In this month of brutal war in Ukraine, raging inflation, relentless rain, and COVID that won’t go away, an evening of theatrical goofiness is entirely welcome. Nunsense, a light-as-a-feather revue disguised as a play, presented by a ridiculously talented cast, may be just the antidote. The title pretty much says it all.
The scenario is a New Jersey nunnery where the sisters need to raise money for … I won’t give away the premise, the broad ridiculousness of which defines the evening’s style. Anyway, five nuns are putting on a show for us: Mother Superior (Nancy Herb), her second in command, Sister Mary Hubert (Catriona Murphy), streetwise Sister Robert Anne (Sheryl Anne Wheaton), novice and aspiring dancer Sister Mary Leo (Sarah Mercier), and Sister Mary Amnesia (Meghan Anderssen), who hit her head and has trouble remembering.

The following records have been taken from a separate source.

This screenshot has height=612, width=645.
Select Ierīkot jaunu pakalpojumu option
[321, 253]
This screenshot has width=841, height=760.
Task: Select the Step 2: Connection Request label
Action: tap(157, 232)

These nuns are not exactly Mother Teresa. As they sing early on, “Though we’re on our way to heaven, we’re here to raise some hell.” There’s a great deal of singing, dancing, and general schtick from them all (“How do you make holy water? You beat the hell out of it!”), much of it entertaining and impressive, some not so much. Dan Goggin’s music is fairly lame, although the lyrics are clever, the actors all have terrific voices, and music director Shawn Henry, who plays keyboards in the background, has arranged some lovely harmonies.
My personal favourites are Mercier’s dancing sister, the terrific ensemble tap number that ends Act One (kudos to choreographer Shelley Stewart Hunt), and Anderssen’s not-so-amnesiac puppet routine with Sister Mary-onette. Director Gillian Barber establishes a snappy pace, but Goggins’ Act Two still feels redundant.
Written in 1985, the play’s cultural references sometimes feel dated, though a mention of COVID helps ground the show in the present. But however innocent and entertaining its characters and premise, a Canadian production in 2022 can’t help but be at least faintly haunted by residential school ghosts. As welcome a diversion as Nunsense is, it can’t make us unknow the things we know.